◆ Aufgaben:
A. Gegen welche Entscheidung können die Kirchen laut dem Textauszug über ihre Verfassungsbeschwerde am Ende Verfassungsbeschwerde erheben?
B. Führe den Textauszug über die Verfassungsbeschwerde der Kirchen im Anschluss an seinen letzten Satz fort.

Gelingt diese Begründung der unmittelbaren Betroffenheit nicht, sind die Landesgesetzgebung und die entsprechenden Verwaltungsakte abzuwarten, die dann zunächst über den Verwaltungsrechtsweg anzufechten sind. Kommt es bis zu dessen Erschöpfung nicht zu einer Konkreten Normenkontrolle nach Art. 100 I GG, §§ 13 Nr. 11, 80 ff. BVerfGG, haben die Kirchen dann die Möglichkeit, gegen das letztinstanzliche Urteil Verfassungsbeschwerde zu erheben, durch welches sie nun unmittelbar betroffen sind und geltend machen, das zugrunde liegende Gundsätzegesetz sei verfassungswidrig.

◆ Datenabschnitt:
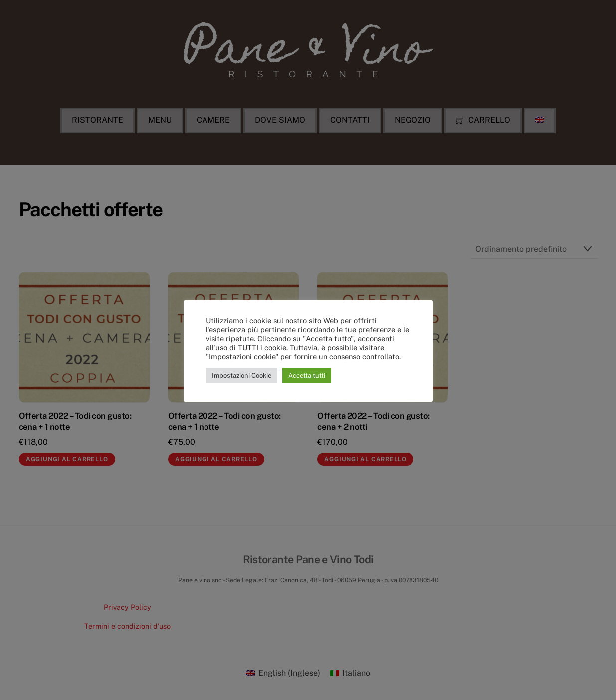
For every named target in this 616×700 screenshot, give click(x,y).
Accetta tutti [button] (307, 375)
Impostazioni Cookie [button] (241, 375)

◆ Antworten je Aufgabe:
A. Gegen das letztinstanzliche Urteil.

B.
In der Entscheidung über die Begründetheit der Verfassungsbeschwerde der Kirchen, ob nun in Form der Rechtssatz- oder Urteilsverfassungsbeschwerde, wird es dann auf die Frage des Maßstabs für die Verfassungsmäßigkeit des Grundsätzegesetzes ankommen, vor allem hinsichtlich der Art und des Umfangs der Entschädigung. Diesbezüglich stehen sich im Wesentlichen zwei Auffassungen gegenüber. Die eine hält eine Ablösung nach dem Äquivalenzprinzip für geboten, die andere eine angemessene Entschädigung für ausreichend. Beide Ansichten greifen zum einen auf die historische Auslegung des Begriffs der „Ablösung“ und den Materialien der Weimarer Nationalversammlung zurück, freilich mit unterschiedlichen Ergebnissen.[12] Diejenigen, die eine angemessene Entschädigung für ausreichend halten, ziehen zum anderen durch Analogie zur Enteignung nach Art. 14 III GG oder zur Sozialisierung nach Art. 15 GG den Maßstab des Art. 14 III GG heran.[13]
Es bleibt abzuwarten, ob die Klärung dieses Maßstabs im Rahmen einer Verfassungsbeschwerde der Kirchen einer der Schritte sein wird, die noch vor Art. 138 I WRV liegen, bevor er sich endlich zur Ruhe setzen kann.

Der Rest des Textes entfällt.